Supplied passage
=== Begin Enclosure ===

16 Ill. App. 199 | Ill. App. Ct. | 1885
This action was brought by appellee to recover damages from the city of Bloomington, for injuries sustained by her from a fall upon a defective sidewalk.
Appellee fell through a defective covering over a cellar way on Madison street. The sidewalk in front of the building was twelve feet wide. The cellar way, over which the alleged defective covering was placed, extended from the building into the sidewalk about three and one half feet and was about five feet ten inches in width. Substantial iron railings two and one half feet high were on the north and south sides of the stairway, and extended eastward to the top of the stairway. Between each rail and the edge of the opening of the stairway was a distance of about six inches. The manager of the store in front of which the accident occurred, about two weeks before the alleged injury, had a platform built over the stairway, on which to put goods for display. During the daytime it was completely covered with goods,, which were at night taken inside and the platform usually removed. The platform was made of two large box ends or coverings, eacii about three feet square. The east ends rested ón the sidewalk at the head of the stairway, the north and south sides on the space inside the railings, and the west ends, where they met in the middle of the stairway, rested upon a box about a foot square on the end, placed upright on the third step from the top of the stairs. These coverings lacked six or eight inches of extending westward to a line perpendicular to the face of the building. From the sill of the window, which was directly over and about three feet higher than the platform, the frame work slanted westward, so that at the level of the platform was an open space beyond the end of the platform of about three and one half feet. Just before the accident occurred appellee and four other ladies had been in the store, and on coming out appellee’s attention was attracted to some glassware in the window immediately above the platform. She and the lady with her walked upon the platform close up to the window, and appellee fell into the cellar way either by the giving way of one side of the platform or by slipping off the end next to the building. Appellee received such injuries by the fall as to confine her to the house for several months and to require the attention of a physician and nurses in attending upon hei*.

=== End Enclosure ===

Data section
=== Begin Enclosure ===

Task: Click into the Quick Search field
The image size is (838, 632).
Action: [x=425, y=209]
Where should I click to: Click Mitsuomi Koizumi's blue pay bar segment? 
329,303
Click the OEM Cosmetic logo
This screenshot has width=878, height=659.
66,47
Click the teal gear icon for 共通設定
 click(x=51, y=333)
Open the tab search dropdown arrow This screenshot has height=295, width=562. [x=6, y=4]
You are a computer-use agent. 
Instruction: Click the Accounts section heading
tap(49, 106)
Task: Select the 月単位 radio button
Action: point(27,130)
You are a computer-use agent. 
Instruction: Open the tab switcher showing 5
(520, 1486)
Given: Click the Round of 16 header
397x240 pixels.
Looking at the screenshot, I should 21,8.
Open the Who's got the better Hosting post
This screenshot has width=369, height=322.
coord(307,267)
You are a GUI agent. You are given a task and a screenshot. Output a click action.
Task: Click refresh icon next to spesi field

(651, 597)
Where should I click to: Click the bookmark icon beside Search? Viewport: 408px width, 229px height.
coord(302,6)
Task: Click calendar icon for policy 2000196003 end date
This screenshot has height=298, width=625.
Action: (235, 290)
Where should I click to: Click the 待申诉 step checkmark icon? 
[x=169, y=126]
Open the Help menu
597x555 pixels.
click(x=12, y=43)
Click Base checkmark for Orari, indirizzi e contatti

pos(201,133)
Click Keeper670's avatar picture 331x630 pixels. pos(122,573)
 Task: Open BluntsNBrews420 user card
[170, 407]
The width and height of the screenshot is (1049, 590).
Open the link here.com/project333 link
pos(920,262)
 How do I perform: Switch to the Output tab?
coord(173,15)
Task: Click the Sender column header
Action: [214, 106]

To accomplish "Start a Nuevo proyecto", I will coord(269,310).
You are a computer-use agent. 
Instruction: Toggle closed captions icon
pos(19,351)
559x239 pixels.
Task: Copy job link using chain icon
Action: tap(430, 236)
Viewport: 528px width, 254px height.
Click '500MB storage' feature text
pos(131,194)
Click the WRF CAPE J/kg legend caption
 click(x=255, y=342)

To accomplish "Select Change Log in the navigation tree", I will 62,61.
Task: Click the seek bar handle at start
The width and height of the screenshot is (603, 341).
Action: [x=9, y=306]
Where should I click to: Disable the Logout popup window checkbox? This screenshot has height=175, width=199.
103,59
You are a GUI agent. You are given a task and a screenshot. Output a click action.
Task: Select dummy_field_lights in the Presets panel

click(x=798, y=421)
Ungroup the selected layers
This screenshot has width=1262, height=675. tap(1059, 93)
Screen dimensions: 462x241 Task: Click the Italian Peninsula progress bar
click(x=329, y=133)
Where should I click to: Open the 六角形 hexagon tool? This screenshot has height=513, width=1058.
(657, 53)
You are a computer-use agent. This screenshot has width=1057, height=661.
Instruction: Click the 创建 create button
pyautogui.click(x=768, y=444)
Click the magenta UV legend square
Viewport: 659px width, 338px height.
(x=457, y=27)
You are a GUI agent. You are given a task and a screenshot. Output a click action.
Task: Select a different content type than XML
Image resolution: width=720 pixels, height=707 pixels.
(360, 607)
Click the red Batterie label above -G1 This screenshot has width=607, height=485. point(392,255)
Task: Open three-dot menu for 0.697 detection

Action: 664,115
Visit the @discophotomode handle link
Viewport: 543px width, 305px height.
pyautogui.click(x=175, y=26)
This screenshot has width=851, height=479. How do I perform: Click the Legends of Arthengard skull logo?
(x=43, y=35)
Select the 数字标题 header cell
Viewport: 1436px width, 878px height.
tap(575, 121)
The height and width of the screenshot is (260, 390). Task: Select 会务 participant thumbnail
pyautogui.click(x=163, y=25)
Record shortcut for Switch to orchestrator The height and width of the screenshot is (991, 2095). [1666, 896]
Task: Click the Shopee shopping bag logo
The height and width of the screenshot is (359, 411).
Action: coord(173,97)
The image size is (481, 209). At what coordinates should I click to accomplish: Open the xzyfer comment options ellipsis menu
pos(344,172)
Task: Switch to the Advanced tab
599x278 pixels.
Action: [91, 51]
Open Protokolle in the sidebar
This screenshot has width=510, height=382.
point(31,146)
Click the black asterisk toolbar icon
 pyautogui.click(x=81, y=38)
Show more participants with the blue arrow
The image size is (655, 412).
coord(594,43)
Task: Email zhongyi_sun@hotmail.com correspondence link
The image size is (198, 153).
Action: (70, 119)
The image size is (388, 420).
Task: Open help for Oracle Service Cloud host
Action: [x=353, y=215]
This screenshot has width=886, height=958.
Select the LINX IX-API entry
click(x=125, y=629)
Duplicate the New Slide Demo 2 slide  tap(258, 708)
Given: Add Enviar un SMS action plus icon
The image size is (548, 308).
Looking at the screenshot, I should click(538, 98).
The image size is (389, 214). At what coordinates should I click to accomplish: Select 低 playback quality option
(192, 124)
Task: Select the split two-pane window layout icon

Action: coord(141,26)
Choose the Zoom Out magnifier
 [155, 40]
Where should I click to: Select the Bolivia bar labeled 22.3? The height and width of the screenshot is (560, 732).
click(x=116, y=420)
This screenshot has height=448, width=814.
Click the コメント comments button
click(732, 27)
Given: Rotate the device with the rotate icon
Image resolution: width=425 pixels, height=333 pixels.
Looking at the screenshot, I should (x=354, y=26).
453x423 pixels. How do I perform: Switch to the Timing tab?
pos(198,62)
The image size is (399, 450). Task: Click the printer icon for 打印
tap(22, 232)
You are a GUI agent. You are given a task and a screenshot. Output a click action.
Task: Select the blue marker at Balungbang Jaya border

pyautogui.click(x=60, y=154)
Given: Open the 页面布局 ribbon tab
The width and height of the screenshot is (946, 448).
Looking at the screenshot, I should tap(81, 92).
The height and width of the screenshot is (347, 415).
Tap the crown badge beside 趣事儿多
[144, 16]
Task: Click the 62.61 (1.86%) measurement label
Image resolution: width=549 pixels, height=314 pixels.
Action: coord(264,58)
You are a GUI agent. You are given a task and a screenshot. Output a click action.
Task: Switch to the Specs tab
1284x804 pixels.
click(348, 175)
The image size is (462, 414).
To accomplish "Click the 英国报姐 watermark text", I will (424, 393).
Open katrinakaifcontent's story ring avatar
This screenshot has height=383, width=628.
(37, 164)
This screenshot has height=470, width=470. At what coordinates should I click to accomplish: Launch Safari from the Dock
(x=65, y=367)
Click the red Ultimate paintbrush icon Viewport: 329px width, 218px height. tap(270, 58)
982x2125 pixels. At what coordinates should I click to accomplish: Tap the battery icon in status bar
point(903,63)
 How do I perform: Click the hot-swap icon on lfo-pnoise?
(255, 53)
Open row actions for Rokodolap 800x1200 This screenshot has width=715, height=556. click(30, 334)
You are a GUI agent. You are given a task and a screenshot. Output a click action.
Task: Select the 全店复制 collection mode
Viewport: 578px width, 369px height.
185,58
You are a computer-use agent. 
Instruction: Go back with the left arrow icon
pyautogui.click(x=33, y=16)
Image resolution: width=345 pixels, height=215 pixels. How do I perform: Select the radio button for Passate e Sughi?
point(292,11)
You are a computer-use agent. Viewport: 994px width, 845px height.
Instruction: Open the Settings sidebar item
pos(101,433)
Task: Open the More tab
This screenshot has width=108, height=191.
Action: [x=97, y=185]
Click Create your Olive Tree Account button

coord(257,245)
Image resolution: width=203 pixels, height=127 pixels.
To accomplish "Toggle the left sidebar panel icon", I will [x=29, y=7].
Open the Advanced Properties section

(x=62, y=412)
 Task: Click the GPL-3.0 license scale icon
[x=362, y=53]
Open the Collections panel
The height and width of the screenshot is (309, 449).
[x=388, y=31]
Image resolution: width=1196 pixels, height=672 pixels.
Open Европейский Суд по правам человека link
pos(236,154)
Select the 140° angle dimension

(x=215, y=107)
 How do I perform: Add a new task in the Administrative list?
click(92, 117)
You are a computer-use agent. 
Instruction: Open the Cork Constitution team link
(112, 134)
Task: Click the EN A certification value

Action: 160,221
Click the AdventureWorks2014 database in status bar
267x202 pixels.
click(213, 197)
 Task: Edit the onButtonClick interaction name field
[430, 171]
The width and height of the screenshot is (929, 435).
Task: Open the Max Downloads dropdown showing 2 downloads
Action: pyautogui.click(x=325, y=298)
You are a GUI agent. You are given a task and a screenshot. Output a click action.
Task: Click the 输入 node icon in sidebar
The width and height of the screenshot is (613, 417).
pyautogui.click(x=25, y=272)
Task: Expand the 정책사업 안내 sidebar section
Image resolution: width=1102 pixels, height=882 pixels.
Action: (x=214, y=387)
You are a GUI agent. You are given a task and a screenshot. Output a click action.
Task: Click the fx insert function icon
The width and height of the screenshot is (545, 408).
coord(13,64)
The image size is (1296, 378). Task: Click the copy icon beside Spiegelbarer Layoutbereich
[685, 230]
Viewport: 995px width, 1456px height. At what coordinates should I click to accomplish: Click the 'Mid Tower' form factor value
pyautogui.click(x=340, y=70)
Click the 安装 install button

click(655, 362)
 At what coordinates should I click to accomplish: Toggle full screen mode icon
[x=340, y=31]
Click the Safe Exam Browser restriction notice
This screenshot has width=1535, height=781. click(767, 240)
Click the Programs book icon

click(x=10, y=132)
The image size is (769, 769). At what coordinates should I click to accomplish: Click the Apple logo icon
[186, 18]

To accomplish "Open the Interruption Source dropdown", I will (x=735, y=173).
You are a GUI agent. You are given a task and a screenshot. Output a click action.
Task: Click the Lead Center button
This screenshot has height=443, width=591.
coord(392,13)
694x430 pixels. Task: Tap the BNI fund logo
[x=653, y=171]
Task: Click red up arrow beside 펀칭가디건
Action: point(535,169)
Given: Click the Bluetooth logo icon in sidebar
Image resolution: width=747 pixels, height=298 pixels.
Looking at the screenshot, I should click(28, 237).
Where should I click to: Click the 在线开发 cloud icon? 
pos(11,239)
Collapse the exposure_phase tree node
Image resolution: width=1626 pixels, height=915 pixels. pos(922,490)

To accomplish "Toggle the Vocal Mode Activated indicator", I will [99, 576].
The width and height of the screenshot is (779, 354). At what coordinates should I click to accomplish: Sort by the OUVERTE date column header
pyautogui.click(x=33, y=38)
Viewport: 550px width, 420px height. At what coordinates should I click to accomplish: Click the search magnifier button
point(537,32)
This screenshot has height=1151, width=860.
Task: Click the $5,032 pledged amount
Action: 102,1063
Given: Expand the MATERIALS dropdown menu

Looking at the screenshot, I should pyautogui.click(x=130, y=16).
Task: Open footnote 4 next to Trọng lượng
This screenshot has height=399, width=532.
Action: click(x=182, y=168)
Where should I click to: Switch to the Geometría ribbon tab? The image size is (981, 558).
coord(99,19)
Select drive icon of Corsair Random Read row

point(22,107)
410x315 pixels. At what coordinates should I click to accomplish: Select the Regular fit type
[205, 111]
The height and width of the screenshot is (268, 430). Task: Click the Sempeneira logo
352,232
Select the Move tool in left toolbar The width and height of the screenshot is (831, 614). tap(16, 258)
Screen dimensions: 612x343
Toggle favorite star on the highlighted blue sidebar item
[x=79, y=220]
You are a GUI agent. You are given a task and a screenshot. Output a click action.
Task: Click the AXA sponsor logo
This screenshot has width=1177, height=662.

=== End Enclosure ===

What you need to do
(1) From the sidewalk injury case, list each surface or object on which the display platform over the stairway rested, and note which part of the platform rested on it.
(2) According to the sidewalk injury case, how wide was the sidewalk in front of the building?

Expected results
(1)
- The sidewalk at the head of the stairway held the east ends.
- The space inside the railings held the north and south sides.
- A box about a foot square on the end, placed upright on the third step from the top of the stairs, held the west ends, where they met in the middle of the stairway.

(2) The sidewalk was twelve feet wide.